On our second day, we became more adventurous and decided to pay a surprise visit to Aunt Hedwig, my mother’s first cousin and our only relative in America.  She lived in Brooklyn with her husband, Uncle Béla.  My mother had deliberately kept her in the dark about our coming to America, not wanting her to feel obligated to lend us material support.  The rationale was that DPs who had American relatives were expected to be sponsored by those relatives.  As a result of our total ignorance about life in New York, we chose to take the subway to Aunt Hedwig during the height of the evening rush hour.  The only thing we knew about Aunt Hedwig’s location is that it was in Brooklyn, and we took her street address with us on a piece of paper.

As we descended into the subway station, we were stunned by the sight of the enormous crowd waiting on the platform for the next train.  Coming from a rather homogeneous society, it was a particularly exotic sight for us to observe the unbelievable racial diversity of people who travel on a New York subway.

The first time I had seen a black person was when the American tanks rolled into Gergweis at the end of the war.  In this New York crowd were not only black faces, but facial features and skin colors that we had never encountered before.  Now this assorted mix of humanity was patiently awaiting the next train.  When it rolled into the station, it was already full, and only a few people got out.

Then an incredible pushing and shoving by the crowd on the platform ensued, and we were just carried along with them until we found ourselves squeezed into one of the cars.  Packed into a crowded subway car like sardines may be uncomfortable for a New Yorker, but it is an absolutely frightening experience for a new immigrant.  Among the three of us, I was the only one who spoke some English, which I had absorbed over a period of four years in school in Germany.

So we resolved to hold onto each other for the duration of our subway ride, because my parents wouldn’t even be able to communicate with anyone if we became separated.  Our apprehension soon turned into panic as the multitude of fellow sardines frantically pushed and shoved themselves into and out of the car at each station where the train stopped.  Luckily we were somehow able to hold onto each other and arrived together at Aunt Hedwig’s apartment on Fourth Avenue and 85th Street in Brooklyn.  But we were able to reach our destination only thanks to the incredible kindness and helpfulness of many New Yorkers, who went out of their way to assist three total strangers who needed travel directions in an unfamiliar big city.

One day, after having stayed at the Hotel Chelsea for over a week, a stranger knocked on our door.  He introduced himself as Rev. Clarence Howard, a Dutch Reformed minister from Jersey City.  Our sponsoring organization had sent him to take us along to his congregation, where we were to begin our new lives in America.

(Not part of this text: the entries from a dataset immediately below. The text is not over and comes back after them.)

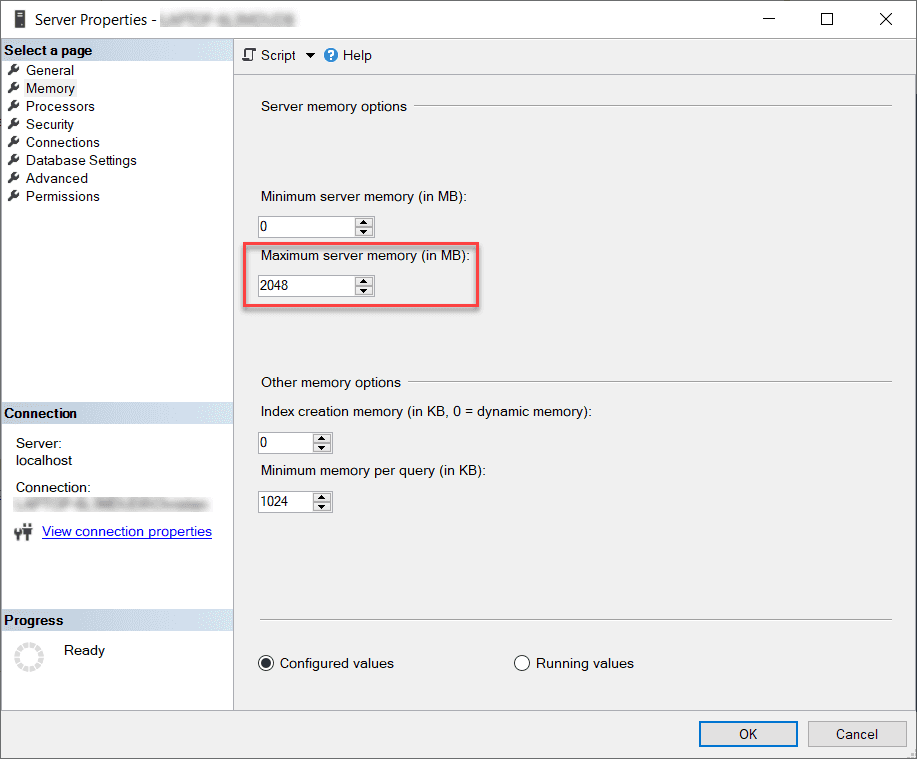The image size is (917, 759).
Task: Click the connection properties network icon
Action: point(24,532)
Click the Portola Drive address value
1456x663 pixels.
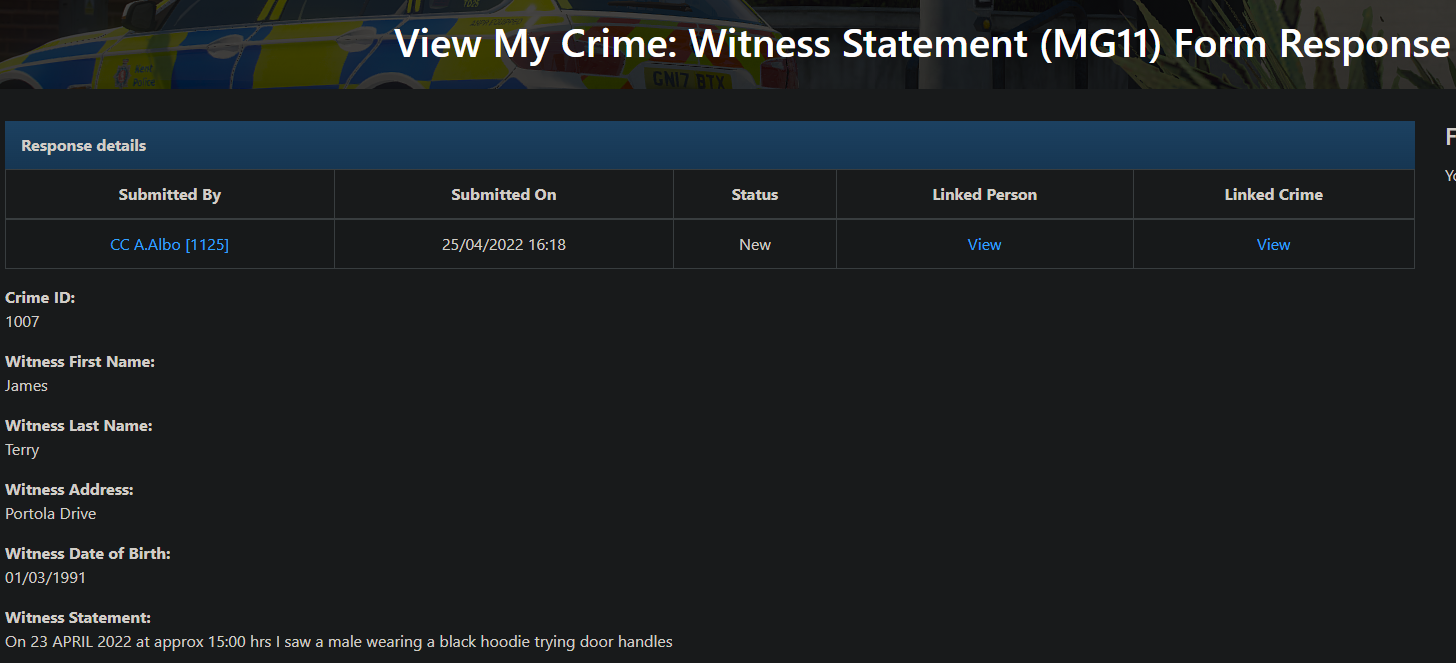click(x=51, y=514)
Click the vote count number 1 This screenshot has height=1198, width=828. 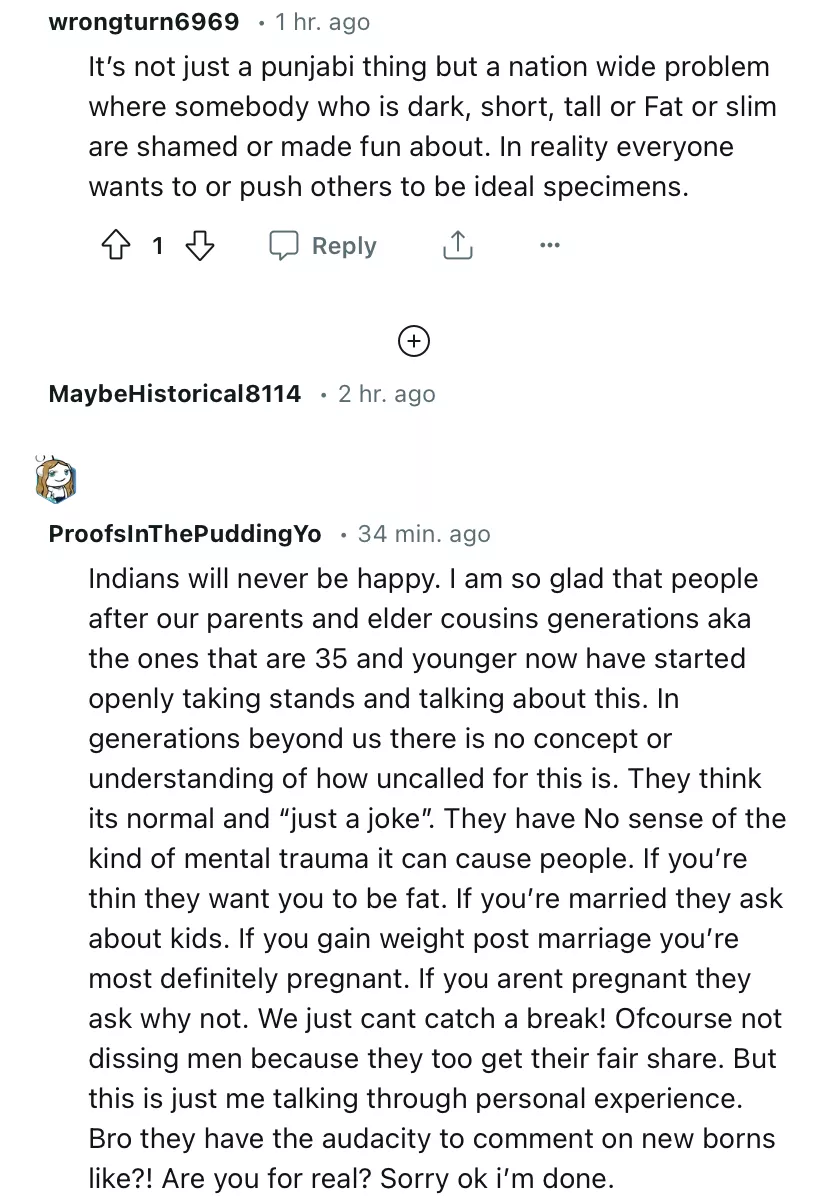click(x=157, y=246)
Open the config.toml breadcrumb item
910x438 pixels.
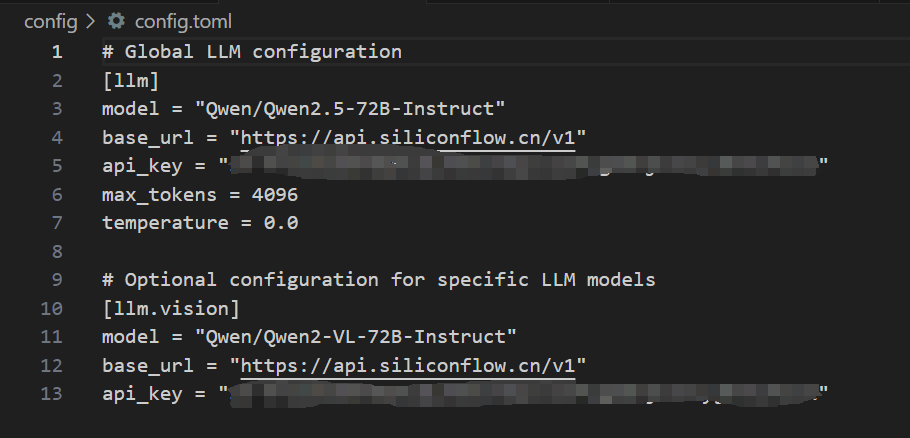point(183,20)
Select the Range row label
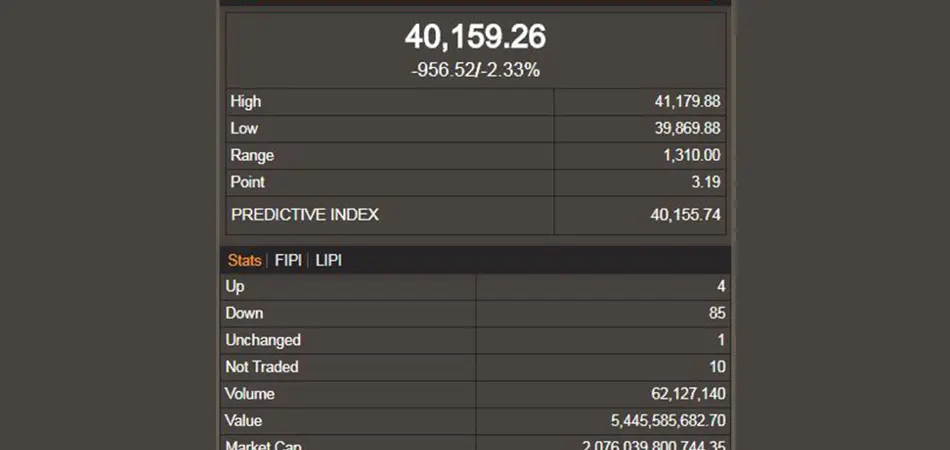The width and height of the screenshot is (950, 450). point(252,155)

Rev. Howard was a tall man in his 40s, with an infectious smile and radiating kindness.  He told us that a family in his congregation who had immigrated from Hungary before World War I had volunteered to take us in until employment and a permanent shelter could be secured for us.  Then he took us downstairs to his waiting car and drove us to Jersey City across the Hudson River.

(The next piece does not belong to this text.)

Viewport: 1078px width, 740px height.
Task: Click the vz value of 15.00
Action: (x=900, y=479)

We crossed the river by ferry.  It was an unforgettable sight to behold the magnificent New York skyscrapers from the deck of the boat.  As we were crossing the river, my mother became emotional and began to cry.

Strangely, the tears that flowed down her face were not prompted by the joy of the occasion but by the sorrow of having had to leave our homeland behind, and a sense of apprehension because of our uncertain future.  In contrast, my father and I were excitedly and optimistically looking forward to our new lives in America.

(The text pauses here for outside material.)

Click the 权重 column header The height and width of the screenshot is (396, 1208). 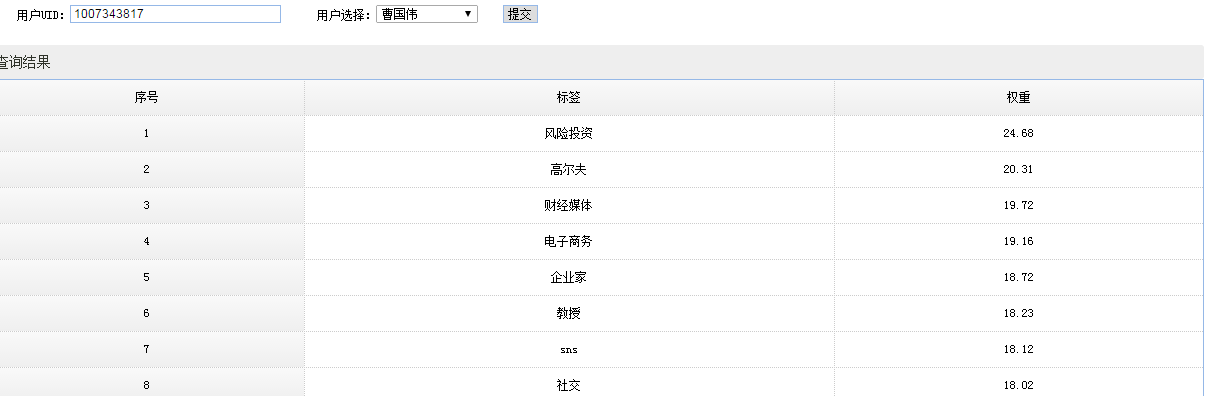[1018, 98]

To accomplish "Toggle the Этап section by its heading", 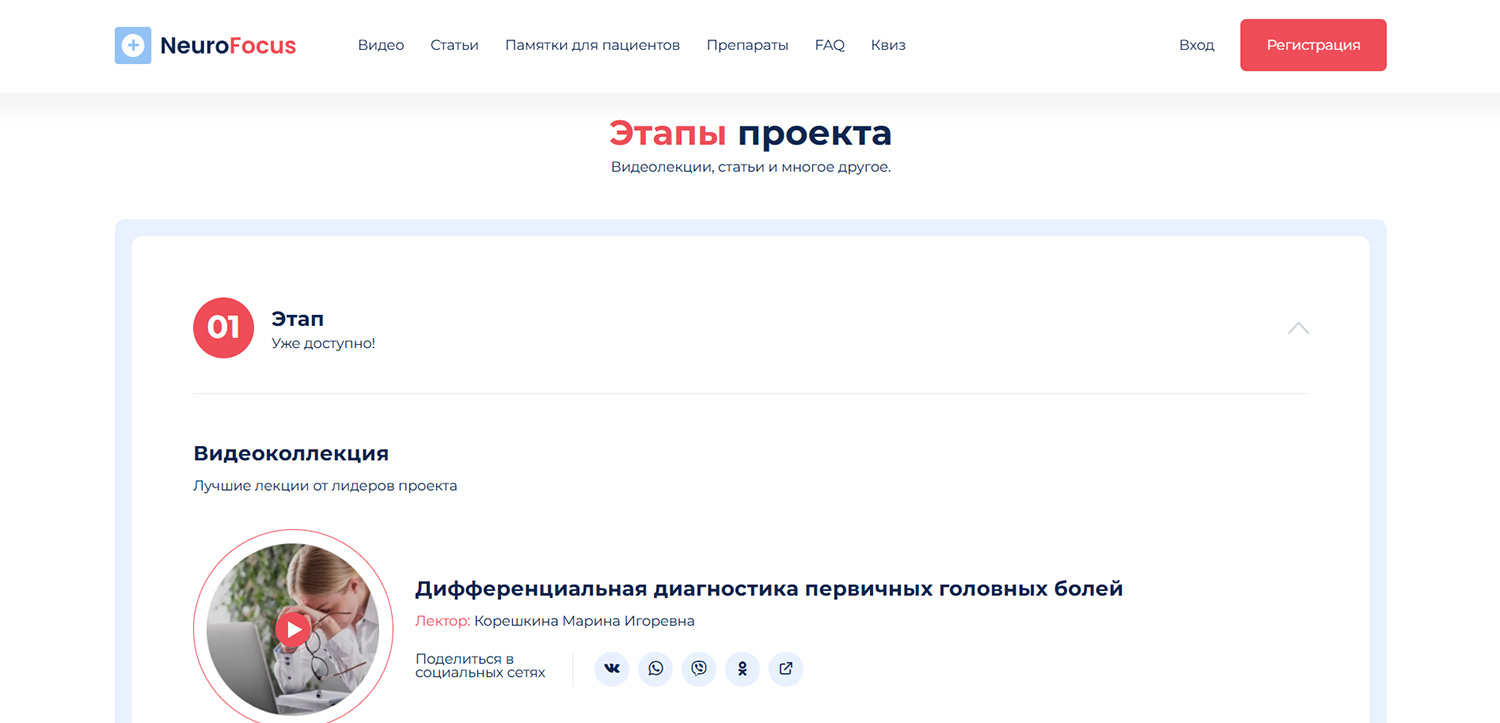I will click(x=298, y=319).
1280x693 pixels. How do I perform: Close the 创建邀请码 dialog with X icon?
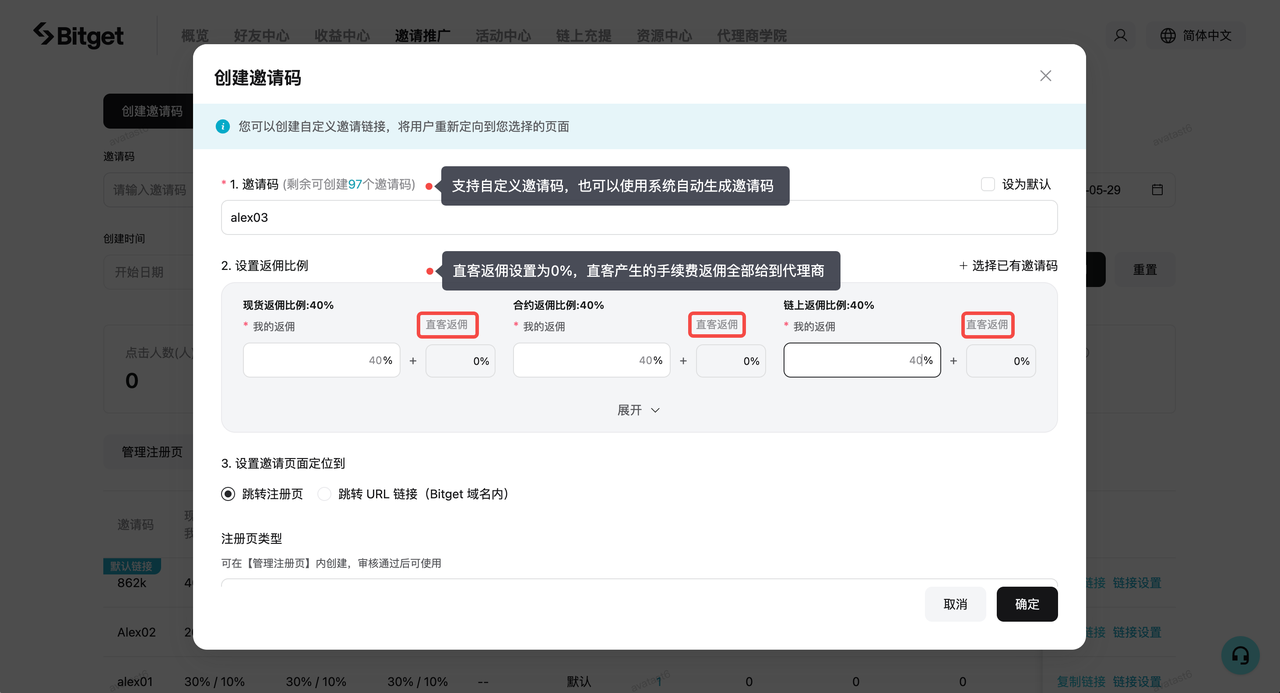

Within a few minutes of reaching the New Jersey shore, Rev. Howard stopped at a modest little house on Pine Street, in a decaying neighborhood.  Awaiting us at the curb with outstretched arms and a cheerful smile stood Mrs. Toth, a kind and matronly woman in her 50s.  To this day, I see her standing in front of us, exclaiming: “Isten hozta magukat Amerikába!”  (“God has brought you to America!”).

This moment was the beginning of our lives in the New World.